# Reformed Baptist Covenant Theology is Ready now.



## PuritanCovenanter (Oct 12, 2005)

Covenant Theology From Adam to Christ





> Reformed Baptist Academic Press
> 
> COVENANT THEOLOGY FROM ADAM TO Christ
> Nehemiah Cox and John Owen
> ...






This book will be a must need and read book. So order yours now. 


Richard Barcellos told me that it is ready to print and ship.

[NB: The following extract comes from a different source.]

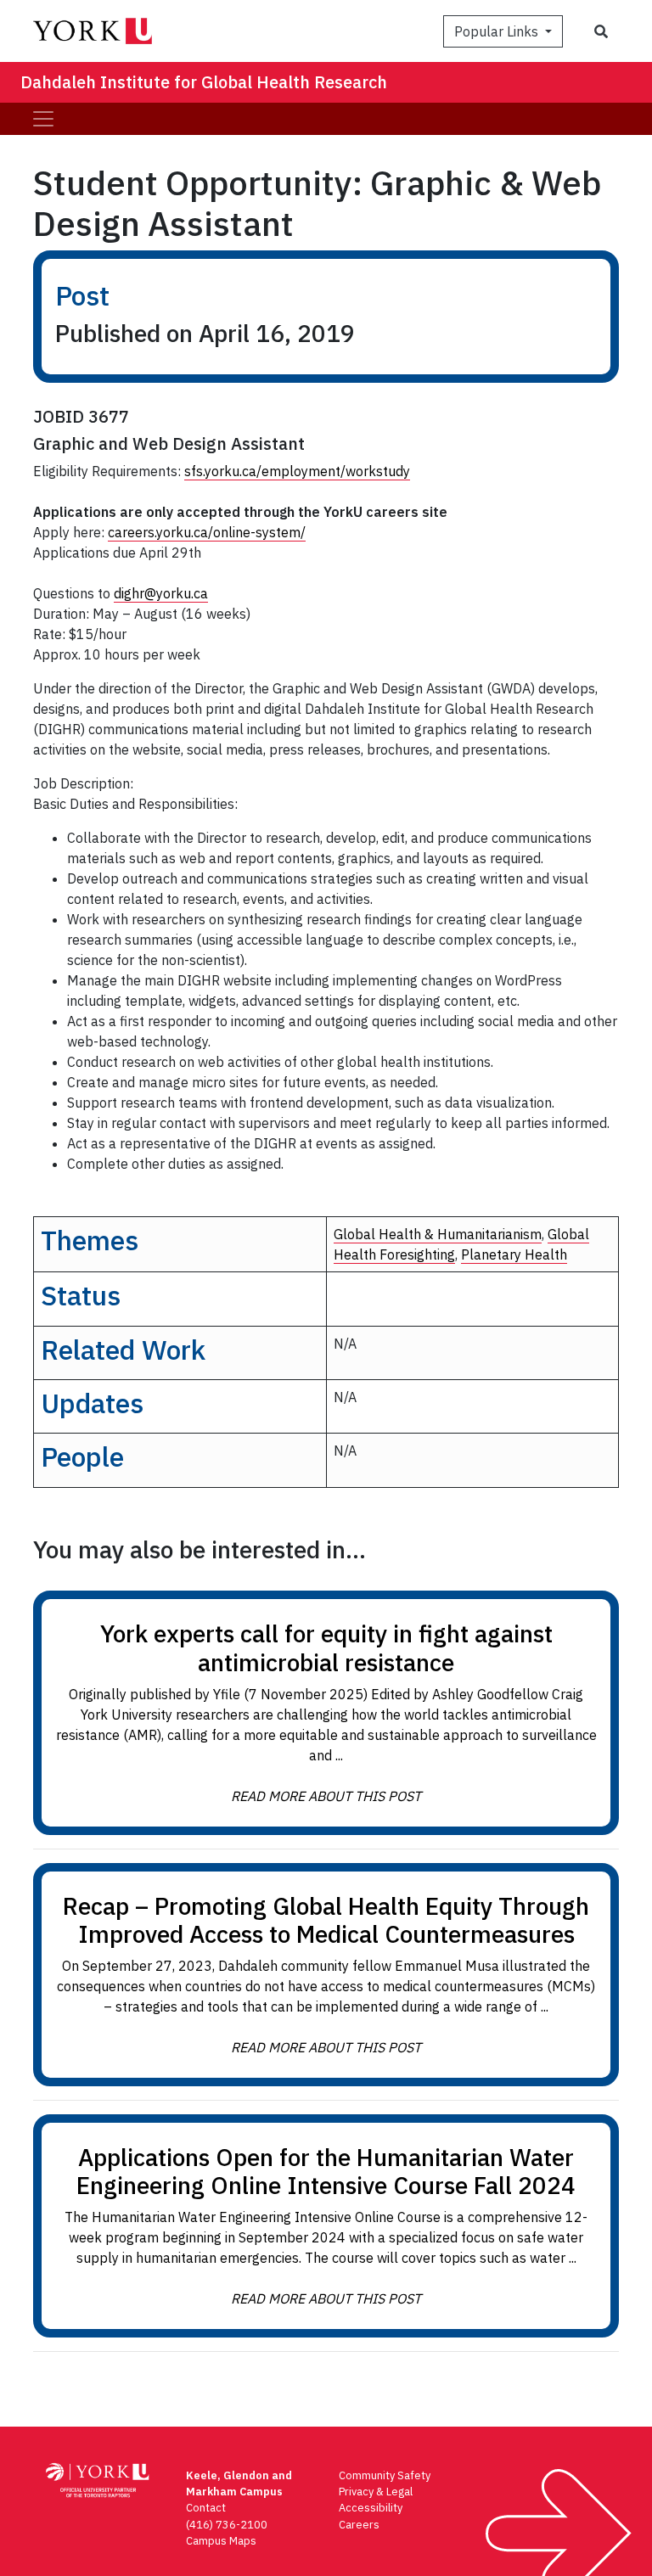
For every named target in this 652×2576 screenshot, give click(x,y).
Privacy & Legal (376, 2491)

You can also order it straight from Richard Barcellos at a 50% discount. Just email him at [email protected]. $20.00 is the price, which is 50% off suggested retail.

Be Encouraged, Randy


----------



## PuritanCovenanter (Oct 17, 2005)

Here is another Plug for "Covenant Theology From Adam to Christ" from Reformation 21.


----------



## VictorBravo (Oct 18, 2005)

Thanks, Randy. I've sent him an email for an order.

Vic


----------



## Peters (Nov 14, 2005)

Have you guys received a copy yet and read it? If so, do tell!


----------



## C. Matthew McMahon (Nov 14, 2005)

I ordered mine about a month ago but have not recieved it yet. Still eagerly waiting.


----------



## Mayflower (Nov 14, 2005)

> _Originally posted by webmaster_
> I ordered mine about a month ago but have not recieved it yet. Still eagerly waiting.



Dear Math. Are you planning to write a review about this work ?


----------